## Wednesday, July 24, 2013

### Jumping On the Interactive Notebook Bandwagon

Perusing pinterest, teachers pay teachers, and lots of different blogs has led me to the conclusion that interactive notebooks are all the current rage.  But, are they right for me and my students?  Will high school honors students like cutting, pasting, and having things sticking out of their notebooks?  In addition, I can tell you right now even though I have been teaching Geometry Honors for (quite literally) 22 years (x3 classes per day most years) I am not organized enough to be able to make a table of contents with every possible thing I would want the students to put into their notebook.  I also am not quite sure that I can grade them...and by the way, how do I want to grade them???

But, they interest me quite a bit!  So, I am thinking that I will give at least some aspects of the interactive notebook a try this year.

I am thinking of things to try putting into an interactive notebook, and one of the first things that comes to mind is my calculus students.  I try to drill the convenient values into their heads...but their noggins are tough, and they just don't want to remember them!

So, here is a look at my first try at a "flippable."

What do you think?  What types of "flippables" do you use in your middle or high school classroom?

Have a great day!

1. I struggle with students remembering vocabulary and basic formulas.

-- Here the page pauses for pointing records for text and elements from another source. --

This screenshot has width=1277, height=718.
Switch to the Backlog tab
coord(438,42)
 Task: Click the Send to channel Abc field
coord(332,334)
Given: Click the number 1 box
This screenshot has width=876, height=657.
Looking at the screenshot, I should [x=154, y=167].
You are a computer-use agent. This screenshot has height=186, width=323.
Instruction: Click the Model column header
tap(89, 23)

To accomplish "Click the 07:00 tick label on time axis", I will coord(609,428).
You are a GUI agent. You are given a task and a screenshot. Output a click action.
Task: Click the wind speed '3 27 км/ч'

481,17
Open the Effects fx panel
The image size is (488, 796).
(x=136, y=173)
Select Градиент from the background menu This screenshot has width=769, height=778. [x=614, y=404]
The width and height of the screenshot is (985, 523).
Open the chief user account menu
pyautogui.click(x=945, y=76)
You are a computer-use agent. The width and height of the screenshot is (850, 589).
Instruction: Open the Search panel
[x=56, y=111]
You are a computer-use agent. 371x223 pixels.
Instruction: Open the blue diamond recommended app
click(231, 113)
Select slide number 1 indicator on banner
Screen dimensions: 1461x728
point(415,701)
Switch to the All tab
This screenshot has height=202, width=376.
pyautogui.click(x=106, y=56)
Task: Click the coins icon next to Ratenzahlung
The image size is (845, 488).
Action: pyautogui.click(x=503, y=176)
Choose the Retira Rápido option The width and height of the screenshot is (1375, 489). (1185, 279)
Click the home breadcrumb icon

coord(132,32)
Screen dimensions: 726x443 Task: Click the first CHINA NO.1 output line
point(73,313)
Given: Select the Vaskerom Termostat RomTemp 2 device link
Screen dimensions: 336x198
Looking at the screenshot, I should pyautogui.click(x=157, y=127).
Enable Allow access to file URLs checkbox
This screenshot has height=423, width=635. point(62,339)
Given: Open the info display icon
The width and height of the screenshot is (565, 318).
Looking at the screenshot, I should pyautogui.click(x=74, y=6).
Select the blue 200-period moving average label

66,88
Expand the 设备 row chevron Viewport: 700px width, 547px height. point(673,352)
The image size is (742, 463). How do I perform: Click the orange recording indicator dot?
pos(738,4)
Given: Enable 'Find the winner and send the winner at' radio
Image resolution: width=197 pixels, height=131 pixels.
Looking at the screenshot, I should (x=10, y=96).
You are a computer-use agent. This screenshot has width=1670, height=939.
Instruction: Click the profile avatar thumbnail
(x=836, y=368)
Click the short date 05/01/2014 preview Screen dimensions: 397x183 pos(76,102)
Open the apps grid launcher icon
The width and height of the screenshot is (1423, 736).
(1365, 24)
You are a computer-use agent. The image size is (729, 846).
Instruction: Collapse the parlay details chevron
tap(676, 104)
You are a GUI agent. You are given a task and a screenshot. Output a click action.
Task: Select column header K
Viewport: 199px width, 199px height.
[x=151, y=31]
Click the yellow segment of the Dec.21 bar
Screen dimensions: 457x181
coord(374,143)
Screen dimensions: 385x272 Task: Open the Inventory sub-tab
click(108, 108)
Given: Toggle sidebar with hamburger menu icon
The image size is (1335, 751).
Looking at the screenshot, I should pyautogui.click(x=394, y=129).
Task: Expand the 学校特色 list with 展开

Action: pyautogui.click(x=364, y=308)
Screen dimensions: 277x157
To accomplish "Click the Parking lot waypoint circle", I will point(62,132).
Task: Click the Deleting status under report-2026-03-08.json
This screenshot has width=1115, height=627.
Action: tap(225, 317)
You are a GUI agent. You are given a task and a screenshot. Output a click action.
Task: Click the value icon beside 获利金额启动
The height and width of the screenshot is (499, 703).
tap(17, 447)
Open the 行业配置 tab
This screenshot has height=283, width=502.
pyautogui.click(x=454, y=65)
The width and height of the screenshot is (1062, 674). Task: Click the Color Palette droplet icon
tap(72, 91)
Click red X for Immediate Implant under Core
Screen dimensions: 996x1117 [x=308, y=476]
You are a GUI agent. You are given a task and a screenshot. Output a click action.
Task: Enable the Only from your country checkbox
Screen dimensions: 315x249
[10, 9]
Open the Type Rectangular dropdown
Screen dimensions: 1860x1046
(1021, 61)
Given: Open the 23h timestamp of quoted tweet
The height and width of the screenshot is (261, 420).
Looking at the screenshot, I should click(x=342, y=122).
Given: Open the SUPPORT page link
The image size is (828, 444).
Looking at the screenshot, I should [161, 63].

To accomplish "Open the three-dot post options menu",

One thing that I have done for the last several years are memory quizzes almost every Friday. Most weeks they get 8 new vocabulary words/formulas. Once something has been given to the students as something that could be on the test, it could appear on a memory quiz at any other time of the year. Something that was given at the beginning of the year will still show up on things at the end of the year. The quizzes are short, no longer than 25 questions, and are timed. Anywhere from 5 to 10 minutes. Each word or formula is worth 1 point. It is a great way to motivate students to memorize. I have also put the perfect squares up to 16 and perfect cubes up to 5 on memory quizzes as well. These things that you have in your flippables would work on a memory quiz.

1. Thanks for the great idea!

That would be especially great for things I expect AP students to just remember and not have to sit and try to figure out all the time.

2. this is great!!! I love foldables, flippables, whatever you call it.

I have lots on my blog!
Elizabeth
Hodges Herald

1. Thanks Elizabeth, I will definitely check out your blog!

3. Yay! Another high school math teacher blog! :-D I will be starting Interactive Notebooks this year as well. I'm extremely excited, but am getting a little anxious as it is about to become a reality rather than just the planning stages. I have pinned a ton of foldables on Pinterest. I've always used them, but never had a way of having the students organize them in my notebook.

I haven't planned out every page yet, but have a solid plan for the structure of the notebooks. I teach 8th Grade Math, Algebra I, and Geometry A so I will definitely follow your blog for ideas.